= Corruption in Kuwait =

Corruption in Kuwait is a problem resulting in political tensions in society. Kuwait's bureaucracy can be biased in favour of domestic companies. The public procurement process is susceptible to corruption, there are some ongoing investigations and trials involving government officials accused of wrongdoing in the procurement process.

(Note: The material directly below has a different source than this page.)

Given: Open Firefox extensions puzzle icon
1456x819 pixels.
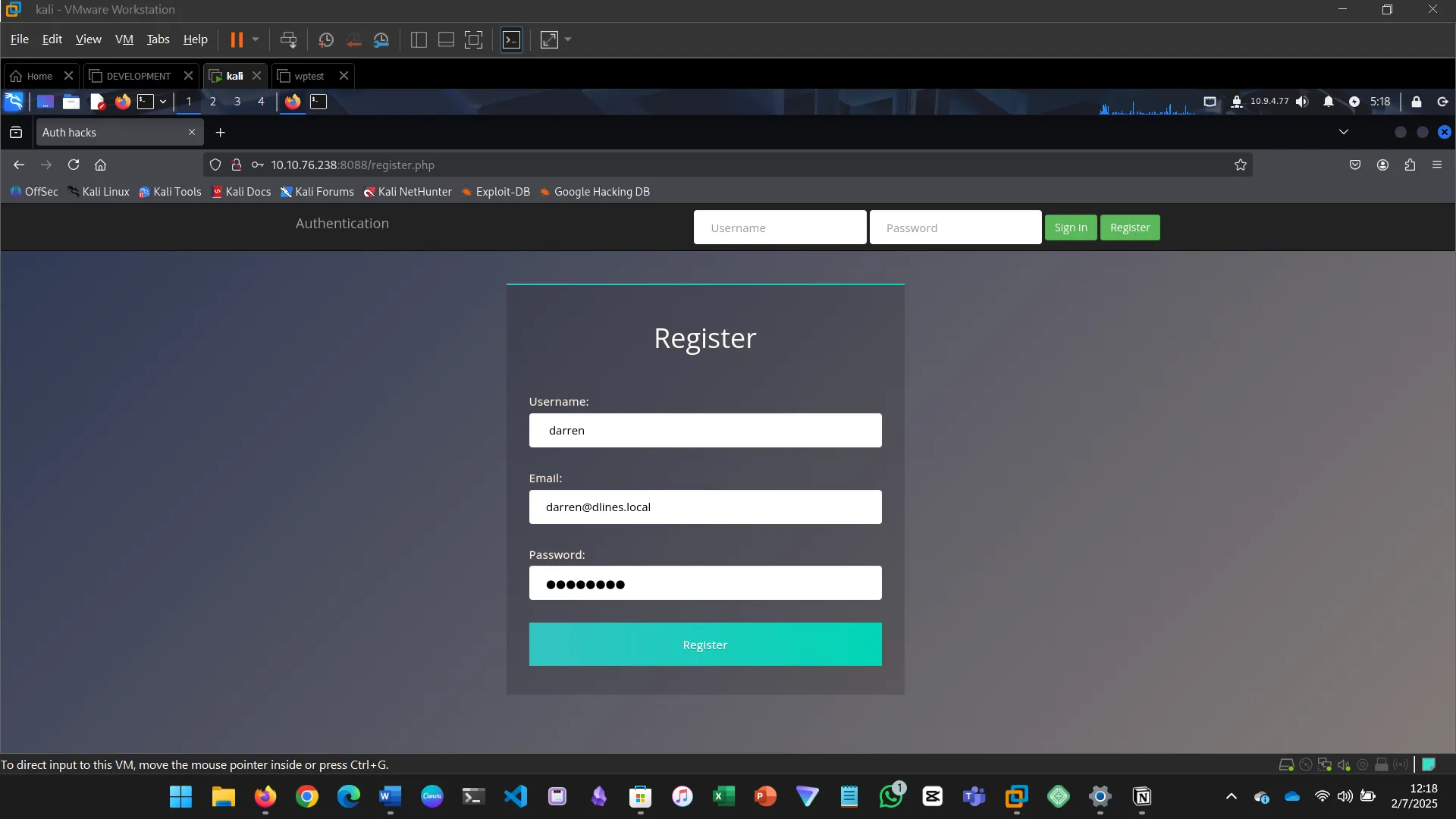Looking at the screenshot, I should click(x=1410, y=165).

Transparency International's 2025 Corruption Perceptions Index, which scored 182 countries on a scale from 0 ("highly corrupt") to 100 ("very clean"), gave Kuwait a score of 46. When ranked by score, Kuwait ranked 65th among the 180 countries in the Index, where the country ranked first is perceived to have the most honest public sector. For comparison with regional scores, the best score among Middle Eastern and North African countries (Note: Algeria, Bahrain, Egypt, Iran, Iraq, Israel, Jordan, Kuwait, Lebanon, Libya, Morocco, Oman, Qatar, Saudi Arabia, Syria, Tunisia, United Arab Emirates, and Yemen) was 69, the average was 39 and the worst was 13. For comparison with worldwide scores, the best score was 89 (ranked 1), the average was 42, and the worst was 9 (ranked 181 in a two-way tie).

== Anti-corruption efforts ==
The government has tried to reduce corruption and increase transparency in the public sector by establishing an independent anti-corruption authority and by strengthening the anti-corruption legal framework through several initiatives and efforts.